On the social aspect, Tencent recognises previous controversies related to
Diversity, Equity and Inclusion (DEI) and has proactively made steady progress
towards gender equity at board and company levels. We reiterated Fidelity's
policy requiring a minimum of 30% female representation at the board level.
Following the appointment of a female non-executive director, the board of
Tencent has increased the ratio of female directors to 22.2% and intends to
raise this percentage further.
From a governance perspective, we recommended that the company should consider
greater disclosure on data privacy. Overall, we were impressed to see the
incremental progress Tencent is making in improving its ESG practices.
Current portfolio positioning
On a relative basis, at the reporting period end we were most overweight the
Benchmark Index in the industrials, health care, consumer discretionary and
information technology sectors. We were most underweight in utilities, energy
and communication services.
A notable change to the portfolio during the period was a significant decrease
in exposure to the consumer discretionary sector, triggered mostly by profit
taking. The proceeds of these sales have been deployed to increase our
allocation in consumer staples, materials and energy sectors.
In information technology, we trimmed our holding in Alibaba Group and initiated
a position (which we have since increased) in PDD Holdings, which is the third
largest e-commerce platform in China and shows outstanding efficiency in supply
chain management and cost control. This competitive edge allows the company to
offer very competitive pricing, driving continuous gains in market share. This
same edge is helping PDD to expand internationally via its Temu brand,
leveraging China's supply chain to meet offshore demand. Currently, Temu is
still loss-making due to its significant investment in the user acquisition
phase, so in the near-term the expansion is a drag on PDD's profits. However,
over the long-term, we believe there is good potential for significant value to
be created in this business, and therefore, the stock offers great upside
potential when profitability improves, and the market takes a more positive view
of the sustainability of its earnings.
Elsewhere in the consumer space, the positions in MINISO and Lao Feng Xiang were
sold to lock in profits which we recycled into better priced opportunities
elsewhere. For example, we purchased a new position in online video platform
operator iQiyi. It offers an attractive valuation and we believe there is good
potential for the competitive environment to improve.

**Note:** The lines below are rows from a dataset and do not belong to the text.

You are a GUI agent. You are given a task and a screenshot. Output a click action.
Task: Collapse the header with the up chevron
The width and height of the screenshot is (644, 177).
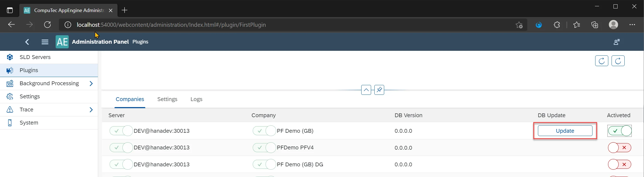pos(366,90)
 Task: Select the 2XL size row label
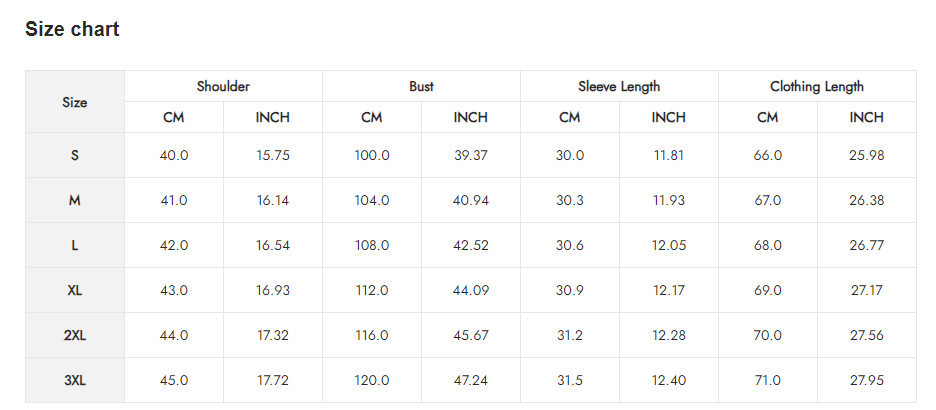75,336
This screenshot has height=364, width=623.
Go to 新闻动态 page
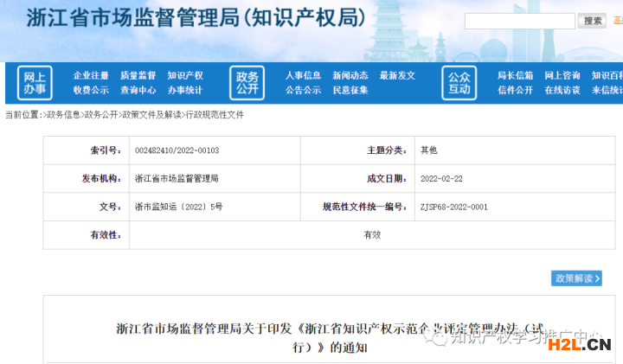pyautogui.click(x=350, y=76)
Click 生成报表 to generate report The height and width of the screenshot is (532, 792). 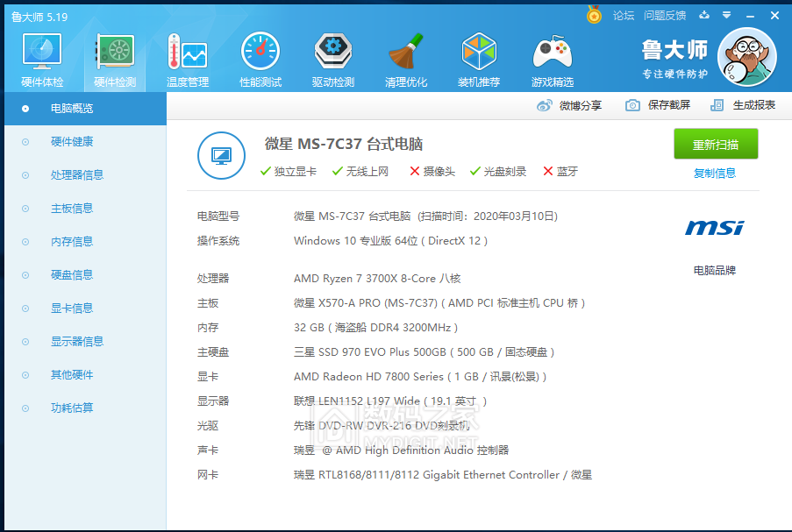[743, 105]
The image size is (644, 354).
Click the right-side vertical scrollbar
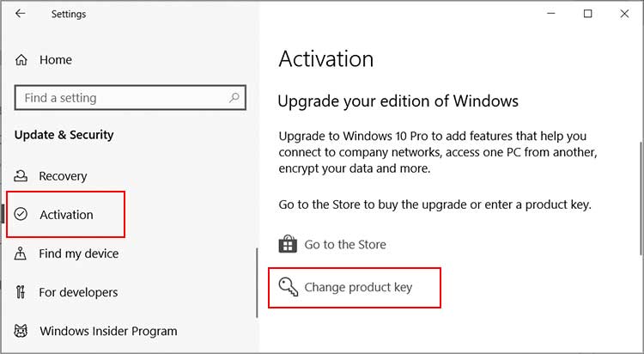tap(640, 198)
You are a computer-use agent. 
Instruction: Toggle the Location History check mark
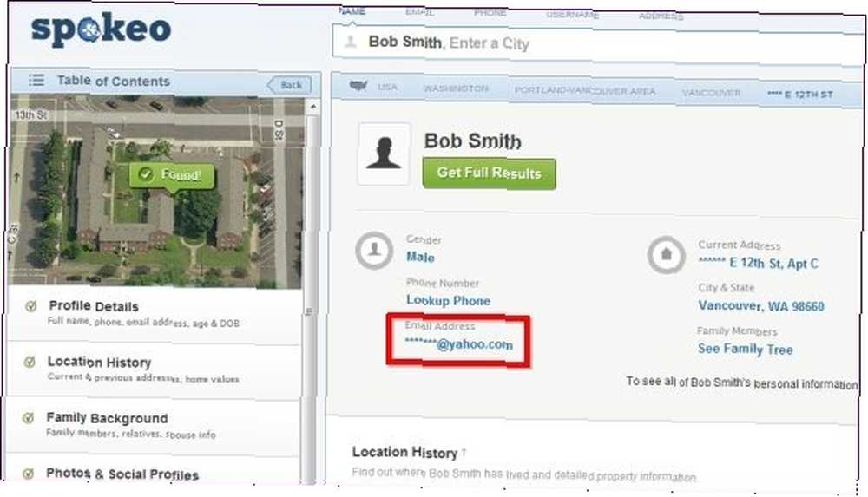click(30, 362)
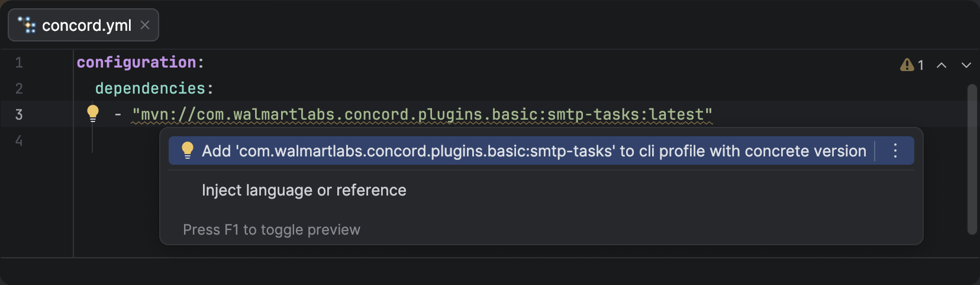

Within the energy sector, we initiated a new position in integrated offshore oil
services provider China Oilfield Services, which is 50% owned by the national
oil company CNOOC. The company provides leading drilling services in China,
while its well service business is also starting to gain market share overseas.
We see favourable supply and demand dynamics in the mid-term and the valuations
are very compelling.
Premium growth in the life insurance market was negatively impacted during Covid
and the recovery has been muted. However, we still see good long-term potential
in the Chinese insurance market given the relatively low levels of penetration.
Capitalising on the weakness in stock prices, we increased our stake in China's
second largest life insurer (by premium income), Ping An Insurance Company of
China. This is a high-quality company that looks attractively valued as the
overall weakness in the life insurance industry bottoms out. The purchase was
funded by selling the entire position in China Pacific Insurance after its
valuation moved upwards, with upside being increasingly priced in.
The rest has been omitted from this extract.